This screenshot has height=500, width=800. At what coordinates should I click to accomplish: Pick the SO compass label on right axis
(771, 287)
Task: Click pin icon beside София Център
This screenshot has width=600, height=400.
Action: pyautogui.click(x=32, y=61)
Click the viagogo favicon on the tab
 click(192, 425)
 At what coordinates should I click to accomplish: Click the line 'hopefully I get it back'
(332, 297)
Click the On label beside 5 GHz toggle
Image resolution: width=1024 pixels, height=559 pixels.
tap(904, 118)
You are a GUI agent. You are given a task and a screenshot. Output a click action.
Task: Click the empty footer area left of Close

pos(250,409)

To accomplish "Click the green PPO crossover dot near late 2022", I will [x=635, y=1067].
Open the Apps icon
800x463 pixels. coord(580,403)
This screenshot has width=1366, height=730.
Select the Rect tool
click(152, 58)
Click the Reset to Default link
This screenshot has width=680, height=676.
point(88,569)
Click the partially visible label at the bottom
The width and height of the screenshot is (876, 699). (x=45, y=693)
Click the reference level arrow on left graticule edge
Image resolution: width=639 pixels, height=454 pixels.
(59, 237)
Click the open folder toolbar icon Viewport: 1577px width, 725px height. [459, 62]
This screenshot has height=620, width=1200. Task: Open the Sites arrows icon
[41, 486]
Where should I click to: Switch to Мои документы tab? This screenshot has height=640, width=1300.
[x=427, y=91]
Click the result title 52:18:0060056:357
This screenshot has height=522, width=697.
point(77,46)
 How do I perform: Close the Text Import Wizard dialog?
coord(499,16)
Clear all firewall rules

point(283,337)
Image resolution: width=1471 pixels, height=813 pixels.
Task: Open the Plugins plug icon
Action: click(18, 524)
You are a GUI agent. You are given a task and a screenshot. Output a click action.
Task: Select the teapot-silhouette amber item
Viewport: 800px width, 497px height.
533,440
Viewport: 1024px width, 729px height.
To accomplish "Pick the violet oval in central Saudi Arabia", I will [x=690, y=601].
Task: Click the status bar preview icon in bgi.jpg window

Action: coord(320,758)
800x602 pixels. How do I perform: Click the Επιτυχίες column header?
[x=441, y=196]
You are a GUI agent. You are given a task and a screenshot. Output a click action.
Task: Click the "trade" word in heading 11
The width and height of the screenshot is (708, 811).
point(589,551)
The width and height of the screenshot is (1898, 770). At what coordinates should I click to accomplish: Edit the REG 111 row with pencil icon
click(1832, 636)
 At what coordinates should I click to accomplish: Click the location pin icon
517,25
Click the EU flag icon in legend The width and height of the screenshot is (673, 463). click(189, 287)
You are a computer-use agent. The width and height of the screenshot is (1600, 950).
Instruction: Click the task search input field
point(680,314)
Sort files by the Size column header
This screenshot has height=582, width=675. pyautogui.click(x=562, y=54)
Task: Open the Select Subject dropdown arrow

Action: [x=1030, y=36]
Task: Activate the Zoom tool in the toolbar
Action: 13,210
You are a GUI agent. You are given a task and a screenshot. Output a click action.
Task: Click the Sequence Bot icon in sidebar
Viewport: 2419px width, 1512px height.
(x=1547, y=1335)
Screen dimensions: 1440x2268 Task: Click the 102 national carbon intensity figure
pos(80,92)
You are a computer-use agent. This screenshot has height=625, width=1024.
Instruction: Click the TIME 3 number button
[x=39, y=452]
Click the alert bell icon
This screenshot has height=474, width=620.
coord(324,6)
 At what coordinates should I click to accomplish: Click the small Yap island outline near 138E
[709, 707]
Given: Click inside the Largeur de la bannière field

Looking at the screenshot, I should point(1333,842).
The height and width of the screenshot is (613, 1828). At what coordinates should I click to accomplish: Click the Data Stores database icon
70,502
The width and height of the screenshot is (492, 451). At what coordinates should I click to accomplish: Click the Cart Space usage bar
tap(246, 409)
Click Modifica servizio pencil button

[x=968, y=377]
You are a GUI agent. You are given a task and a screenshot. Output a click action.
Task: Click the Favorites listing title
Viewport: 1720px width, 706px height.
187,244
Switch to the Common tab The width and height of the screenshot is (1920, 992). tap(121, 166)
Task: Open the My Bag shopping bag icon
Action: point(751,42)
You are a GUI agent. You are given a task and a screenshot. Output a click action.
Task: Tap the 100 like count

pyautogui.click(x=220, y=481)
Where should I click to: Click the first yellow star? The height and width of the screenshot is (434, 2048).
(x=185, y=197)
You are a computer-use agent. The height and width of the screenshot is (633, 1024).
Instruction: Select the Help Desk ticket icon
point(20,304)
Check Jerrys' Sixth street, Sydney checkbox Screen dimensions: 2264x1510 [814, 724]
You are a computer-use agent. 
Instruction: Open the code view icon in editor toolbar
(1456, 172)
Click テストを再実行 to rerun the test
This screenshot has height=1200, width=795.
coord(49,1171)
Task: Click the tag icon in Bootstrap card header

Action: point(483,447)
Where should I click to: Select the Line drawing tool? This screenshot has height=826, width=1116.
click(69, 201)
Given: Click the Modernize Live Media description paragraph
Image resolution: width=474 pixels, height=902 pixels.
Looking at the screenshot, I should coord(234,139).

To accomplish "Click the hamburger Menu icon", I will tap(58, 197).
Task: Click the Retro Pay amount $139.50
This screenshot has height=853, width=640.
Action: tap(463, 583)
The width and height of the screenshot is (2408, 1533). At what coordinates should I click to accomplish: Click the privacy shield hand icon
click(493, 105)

☆ ☆ ☆ ☆

• [Consegna]:
Modifica le righe sopra sostituendo ogni occorrenza di "GUI agent" con "GUI assistant" e lascia invariato tutto il resto.

• [Risposta]:
This screenshot has height=500, width=800. At what coordinates should I click to accomplish: Pick the SO compass label on right axis
(771, 287)
Task: Click pin icon beside София Център
This screenshot has width=600, height=400.
Action: pyautogui.click(x=32, y=61)
Click the viagogo favicon on the tab
 click(192, 425)
 At what coordinates should I click to accomplish: Click the line 'hopefully I get it back'
(332, 297)
Click the On label beside 5 GHz toggle
Image resolution: width=1024 pixels, height=559 pixels.
tap(904, 118)
You are a GUI assistant. You are given a task and a screenshot. Output a click action.
Task: Click the empty footer area left of Close

pos(250,409)

To accomplish "Click the green PPO crossover dot near late 2022", I will [x=635, y=1067].
Open the Apps icon
800x463 pixels. coord(580,403)
This screenshot has width=1366, height=730.
Select the Rect tool
click(152, 58)
Click the Reset to Default link
This screenshot has width=680, height=676.
point(88,569)
Click the partially visible label at the bottom
The width and height of the screenshot is (876, 699). (x=45, y=693)
Click the reference level arrow on left graticule edge
Image resolution: width=639 pixels, height=454 pixels.
(59, 237)
Click the open folder toolbar icon Viewport: 1577px width, 725px height. [459, 62]
This screenshot has height=620, width=1200. Task: Open the Sites arrows icon
[41, 486]
Where should I click to: Switch to Мои документы tab? This screenshot has height=640, width=1300.
[x=427, y=91]
Click the result title 52:18:0060056:357
This screenshot has height=522, width=697.
point(77,46)
 How do I perform: Close the Text Import Wizard dialog?
coord(499,16)
Clear all firewall rules

point(283,337)
Image resolution: width=1471 pixels, height=813 pixels.
Task: Open the Plugins plug icon
Action: click(18, 524)
You are a GUI assistant. You are given a task and a screenshot. Output a click action.
Task: Select the teapot-silhouette amber item
Viewport: 800px width, 497px height.
533,440
Viewport: 1024px width, 729px height.
To accomplish "Pick the violet oval in central Saudi Arabia", I will [x=690, y=601].
Task: Click the status bar preview icon in bgi.jpg window

Action: coord(320,758)
800x602 pixels. How do I perform: Click the Επιτυχίες column header?
[x=441, y=196]
You are a GUI assistant. You are given a task and a screenshot. Output a click action.
Task: Click the "trade" word in heading 11
The width and height of the screenshot is (708, 811).
point(589,551)
The width and height of the screenshot is (1898, 770). At what coordinates should I click to accomplish: Edit the REG 111 row with pencil icon
click(1832, 636)
 At what coordinates should I click to accomplish: Click the location pin icon
517,25
Click the EU flag icon in legend The width and height of the screenshot is (673, 463). click(189, 287)
You are a computer-use agent. The width and height of the screenshot is (1600, 950).
Instruction: Click the task search input field
point(680,314)
Sort files by the Size column header
This screenshot has height=582, width=675. pyautogui.click(x=562, y=54)
Task: Open the Select Subject dropdown arrow

Action: [x=1030, y=36]
Task: Activate the Zoom tool in the toolbar
Action: 13,210
You are a GUI assistant. You are given a task and a screenshot. Output a click action.
Task: Click the Sequence Bot icon in sidebar
Viewport: 2419px width, 1512px height.
(x=1547, y=1335)
Screen dimensions: 1440x2268 Task: Click the 102 national carbon intensity figure
pos(80,92)
You are a computer-use agent. This screenshot has height=625, width=1024.
Instruction: Click the TIME 3 number button
[x=39, y=452]
Click the alert bell icon
This screenshot has height=474, width=620.
coord(324,6)
 At what coordinates should I click to accomplish: Click the small Yap island outline near 138E
[709, 707]
Given: Click inside the Largeur de la bannière field

Looking at the screenshot, I should point(1333,842).
The height and width of the screenshot is (613, 1828). At what coordinates should I click to accomplish: Click the Data Stores database icon
70,502
The width and height of the screenshot is (492, 451). At what coordinates should I click to accomplish: Click the Cart Space usage bar
tap(246, 409)
Click Modifica servizio pencil button

[x=968, y=377]
You are a GUI assistant. You are given a task and a screenshot. Output a click action.
Task: Click the Favorites listing title
Viewport: 1720px width, 706px height.
187,244
Switch to the Common tab The width and height of the screenshot is (1920, 992). tap(121, 166)
Task: Open the My Bag shopping bag icon
Action: point(751,42)
You are a GUI assistant. You are given a task and a screenshot. Output a click action.
Task: Tap the 100 like count

pyautogui.click(x=220, y=481)
Where should I click to: Click the first yellow star? The height and width of the screenshot is (434, 2048).
(x=185, y=197)
You are a computer-use agent. The height and width of the screenshot is (633, 1024).
Instruction: Select the Help Desk ticket icon
point(20,304)
Check Jerrys' Sixth street, Sydney checkbox Screen dimensions: 2264x1510 [814, 724]
You are a computer-use agent. 
Instruction: Open the code view icon in editor toolbar
(1456, 172)
Click テストを再実行 to rerun the test
This screenshot has height=1200, width=795.
coord(49,1171)
Task: Click the tag icon in Bootstrap card header

Action: point(483,447)
Where should I click to: Select the Line drawing tool? This screenshot has height=826, width=1116.
click(69, 201)
Given: Click the Modernize Live Media description paragraph
Image resolution: width=474 pixels, height=902 pixels.
Looking at the screenshot, I should coord(234,139).

To accomplish "Click the hamburger Menu icon", I will tap(58, 197).
Task: Click the Retro Pay amount $139.50
This screenshot has height=853, width=640.
Action: tap(463, 583)
The width and height of the screenshot is (2408, 1533). At what coordinates should I click to accomplish: Click the privacy shield hand icon
click(493, 105)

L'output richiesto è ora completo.